**Work item A:** In the post about the Fallon veterans town hall, by how much did the 2016 House proposal reduce VA medical care compared with the President's request?
**Work item B:** Write out the passage of the post about the Fallon veterans town hall word for word, starting with "If the Veterans" and going on through "or employment terms?".

**Page extract:**
==========
On Monday, May 2, 2016 Representative Mark Amodei (R-NV2) will host a Veterans Town Hall in Fallon, NV for two hours – from 10 am until noon. That’s nice. Retired vets can make that time frame, working ones perhaps not so much. [News4] Courting the veterans vote is a long time strategy for the Republican Party, and this bloc constitutes a substantial chunk of the state’s electorate.
Someone might want to ask Representative Amodei how he felt about the House Appropriations Committee slashing more than $1.4 billion from President Obama’s request for veterans. The 2016 House proposal reduces VA medical care by $690 million from the President’s request. And, there was another $582 million cut from construction costs for outpatient services and priority construction projects. Additionally, the House proposal cuts funding for military cemeteries, including delaying expansion of cemetery operations in Portland OR, Riverside CA, Bayamon PR, St. Louis MO, and Pensacola FL. [VA.gov]
Another question could be raised about the fate of H.R. 2275 (Jobs for Veterans Act of 2015) introduced by Republican Jeff Miller (R-FL1). It was referred to committee in the House on May 12, 2015 and hasn’t been heard of since. [GovTrack]
Should someone ask what happened to the Comprehensive Veterans Health and Benefits and Military Retirement Pay Restoration Act of 2014? Probably, because this legislation got caught in the brambles of Senate posturing about economic sanctions on Iran, and after passing at least one procedural vote went into oblivion from which it, too, hasn’t returned.
Perhaps we should go back to a particularly egregious moment in 2010 when the Republicans blocked a bill to approve a $3.4 billion program to help homeless women veterans, and homeless veterans with children. Senator Tom Coburn brought out the “Deficit Dragon” saying, “If we don’t start paying for new programs and continue on our path to bankruptcy we’ll have a homelessness problem beyond imagination.” [HuffPo] Interesting, by Republican lights we always seem to have enough money to start wars, and to finance them, but when we talk about spending money on the people who actually did the fighting — “OMG, we can’t add to the deficit?”
If the Veterans town hall is really about veterans, then a person might hope that there would be ample attention paid to the issues like homelessness among the veteran population? About what services we should be providing for homeless veterans with children? About how many VA facilities we need to be constructing or leasing for veterans’ care – either in medical or employment terms?
What would not be helpful is to have such sessions devolve into the collection of negative interactions between veterans and the Veterans’ Administration. Yes, the VA is a bureaucracy, one which has trouble meshing with its counterpart agencies in the Department of Defense (Have we thought about funding computer and IT services in the DoD and VA?) But, no, it isn’t necessary to create a whipping boy in order to “prove” that government doesn’t work, and other GOP canards, and to “solve” the problems by privatizing services for veterans.
We, as a nation, send people into wars. We promise we will support them. We promise them education, health care, and benefits when they return. We promise their families some burial benefits if they do not. They went voluntarily, under our flag and under our imprimatur. Therefore, the least we can do as a nation is to keep those promises, and not entangle the funding for older programs and initiatives for new ones in a labyrinth of ideological rhetoric, excuses for inaction, and poison-pill amendments. We can do better.
==========
**Provided records:**
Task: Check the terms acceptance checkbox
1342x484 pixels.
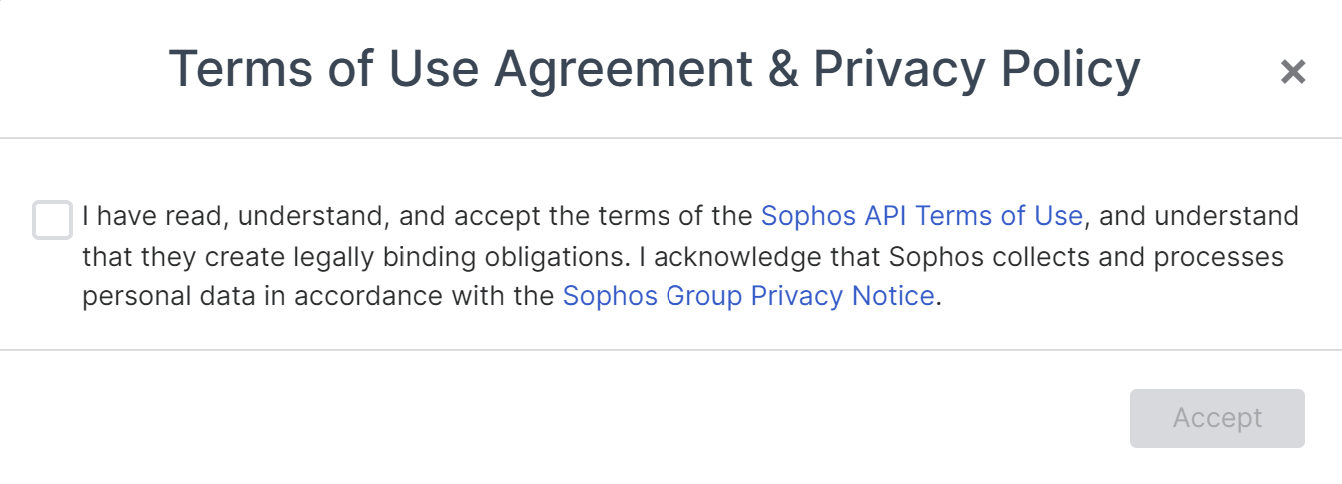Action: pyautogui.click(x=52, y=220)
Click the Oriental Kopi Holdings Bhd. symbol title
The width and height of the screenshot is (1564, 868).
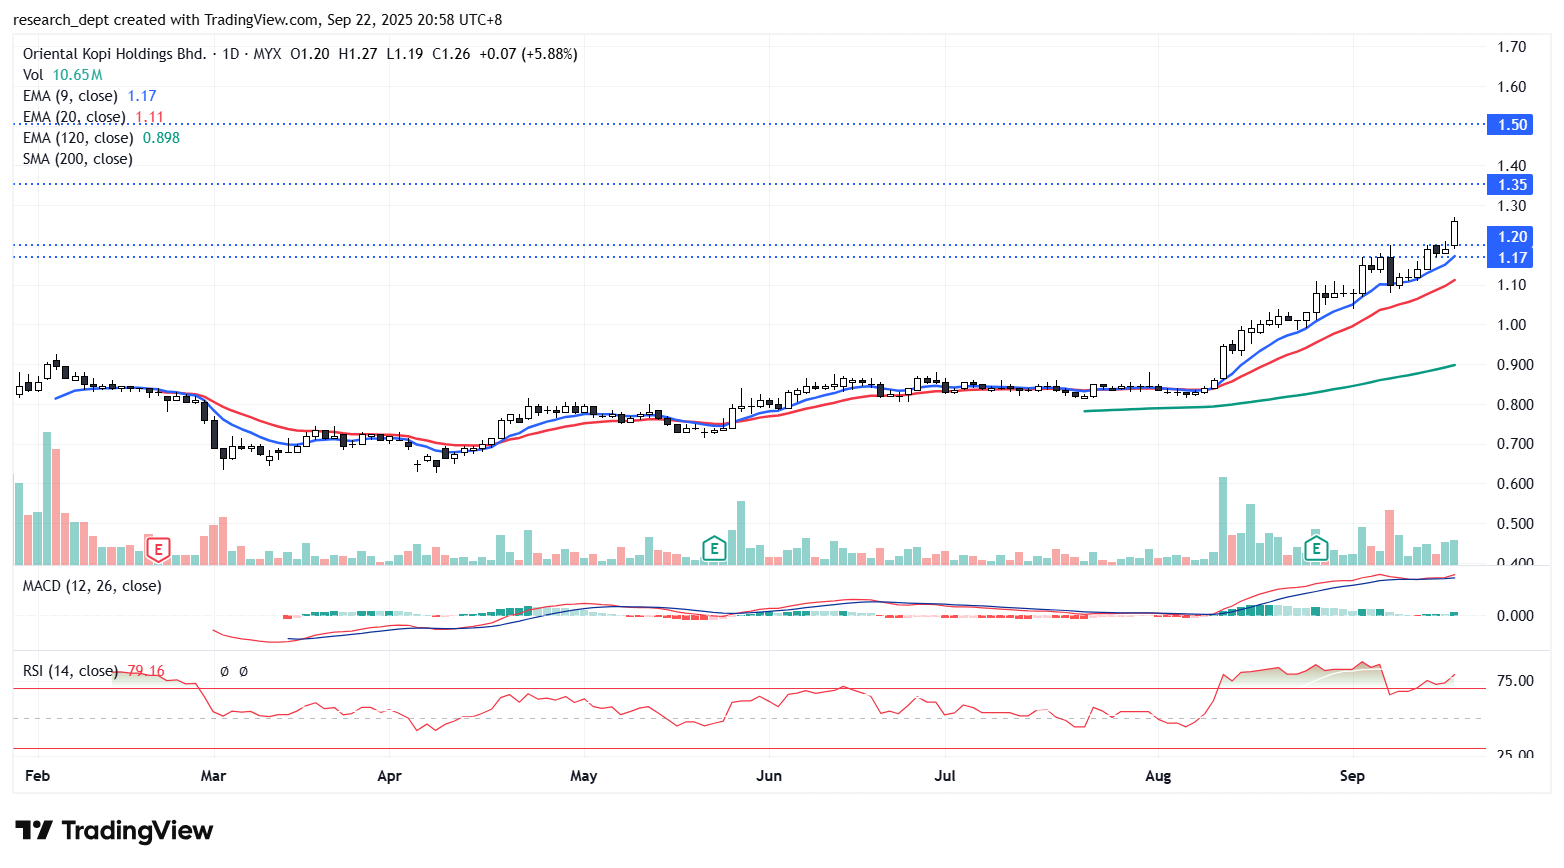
==========
**Task solution A:** $690 million

**Task solution B:**
If the Veterans town hall is really about veterans, then a person might hope that there would be ample attention paid to the issues like homelessness among the veteran population? About what services we should be providing for homeless veterans with children? About how many VA facilities we need to be constructing or leasing for veterans’ care – either in medical or employment terms?